- **ページ抜粋**
森山「武監督が生きている“リアルな生活”は、映画というものに包まれているというイメージがありました。映画というフィルターを通して、生活が成立しているような感覚です。細かな人間関係の話だけでなく、どの映画の、どんなキャラクターの、何をモチーフにしたらいいのかを聞いてみたかったです」

森山未來
森山未來

キックボクシングを習っている勝地にとっては、テクニックの塩梅が困難だったようで「芸人ボクサーとはいえ、プロテストには受かっている。パンチも大振り、素人らしい一面もありますが、それだとプロテストには受からないんです。核となったのは“我武者羅”という精神。あとはキックボクシングの癖を、ボクシングのスタイルへと修正していきました」と説明。一方、北村は「実は…初めての練習できつくて吐いたんです。でも『絶対負けてられない』と感じて、とにかく毎日動いてました」と告白する。

勝地涼
勝地涼
北村匠海
北村匠海

そんな3人の奮闘に欠かせない人物がいる。俳優であり、「百円の恋」「あゝ、荒野」でもボクシング指導・監修を行った松浦慎一郎だ。彼の存在なしには「アンダードッグ」は語れない。

森山「定期的にスパーリングさせてもらっていたんですが、松浦さんであれば『思いっきり、殴っても大丈夫』というところまではいきましたね。あと、褒めて伸ばすタイプの方なんです」

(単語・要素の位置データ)
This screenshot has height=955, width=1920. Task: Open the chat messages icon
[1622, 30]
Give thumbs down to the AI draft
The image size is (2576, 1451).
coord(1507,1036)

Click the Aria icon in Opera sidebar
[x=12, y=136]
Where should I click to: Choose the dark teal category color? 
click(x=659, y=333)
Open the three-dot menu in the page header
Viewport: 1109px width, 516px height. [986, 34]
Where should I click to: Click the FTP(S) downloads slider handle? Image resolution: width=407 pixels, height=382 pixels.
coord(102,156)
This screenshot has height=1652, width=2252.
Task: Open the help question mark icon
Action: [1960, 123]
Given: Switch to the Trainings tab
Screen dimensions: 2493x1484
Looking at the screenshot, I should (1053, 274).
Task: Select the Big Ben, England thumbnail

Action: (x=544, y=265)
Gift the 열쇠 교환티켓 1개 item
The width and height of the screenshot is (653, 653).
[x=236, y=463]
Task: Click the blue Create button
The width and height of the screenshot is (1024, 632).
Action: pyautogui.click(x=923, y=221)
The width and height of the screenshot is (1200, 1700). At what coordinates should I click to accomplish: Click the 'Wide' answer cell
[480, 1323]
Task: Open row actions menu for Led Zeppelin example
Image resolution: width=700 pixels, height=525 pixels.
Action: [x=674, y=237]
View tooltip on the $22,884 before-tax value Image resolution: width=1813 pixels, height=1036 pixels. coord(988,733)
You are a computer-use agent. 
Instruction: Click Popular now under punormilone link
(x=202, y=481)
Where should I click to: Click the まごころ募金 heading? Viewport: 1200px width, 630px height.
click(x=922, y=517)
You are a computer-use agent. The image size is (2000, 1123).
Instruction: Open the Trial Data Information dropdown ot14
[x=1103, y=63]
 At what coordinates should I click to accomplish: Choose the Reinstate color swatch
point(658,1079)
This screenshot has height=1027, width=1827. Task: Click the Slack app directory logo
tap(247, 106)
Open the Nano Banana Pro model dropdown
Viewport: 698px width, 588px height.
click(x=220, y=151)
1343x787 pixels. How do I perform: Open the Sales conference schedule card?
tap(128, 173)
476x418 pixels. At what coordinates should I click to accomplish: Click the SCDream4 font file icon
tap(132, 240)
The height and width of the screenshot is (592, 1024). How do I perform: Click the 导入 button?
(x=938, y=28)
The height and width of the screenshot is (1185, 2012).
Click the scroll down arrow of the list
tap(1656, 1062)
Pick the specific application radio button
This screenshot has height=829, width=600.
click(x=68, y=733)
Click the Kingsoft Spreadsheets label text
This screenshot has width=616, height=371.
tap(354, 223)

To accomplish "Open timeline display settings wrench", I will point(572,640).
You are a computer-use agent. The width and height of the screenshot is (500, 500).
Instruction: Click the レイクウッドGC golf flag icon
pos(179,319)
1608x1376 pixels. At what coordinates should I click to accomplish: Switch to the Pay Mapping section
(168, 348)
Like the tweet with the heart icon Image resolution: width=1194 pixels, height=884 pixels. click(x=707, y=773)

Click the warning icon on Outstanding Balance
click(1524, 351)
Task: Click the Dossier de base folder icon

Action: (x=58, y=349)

- **作業指示**
1. ページ抜粋から、「キックボクシングを習っている」から「て伸ばすタイプの方なんです」」までの部分をそのまま引用してください。
2. ページ抜粋の「キックボクシングを習っている」で始まる段落を、主な事実を残して箇条書きに書き直してください。
このデータは別の出典から取ったものです。

- **作業の回答**
1.
キックボクシングを習っている勝地にとっては、テクニックの塩梅が困難だったようで「芸人ボクサーとはいえ、プロテストには受かっている。パンチも大振り、素人らしい一面もありますが、それだとプロテストには受からないんです。核となったのは“我武者羅”という精神。あとはキックボクシングの癖を、ボクシングのスタイルへと修正していきました」と説明。一方、北村は「実は…初めての練習できつくて吐いたんです。でも『絶対負けてられない』と感じて、とにかく毎日動いてました」と告白する。

勝地涼
勝地涼
北村匠海
北村匠海

そんな3人の奮闘に欠かせない人物がいる。俳優であり、「百円の恋」「あゝ、荒野」でもボクシング指導・監修を行った松浦慎一郎だ。彼の存在なしには「アンダードッグ」は語れない。

森山「定期的にスパーリングさせてもらっていたんですが、松浦さんであれば『思いっきり、殴っても大丈夫』というところまではいきましたね。あと、褒めて伸ばすタイプの方なんです」

2.
- 勝地はキックボクシングを習っているため、テクニックの塩梅が難しかった。
- 芸人ボクサーとはいえプロテストには受かっており、大振りで素人らしいだけではプロテストに受からない。
- 核となったのは「我武者羅」という精神で、キックボクシングの癖をボクシングのスタイルへ修正していった。
- 北村は初めての練習がきつくて吐いたが、「絶対負けてられない」と感じ、毎日動いていた。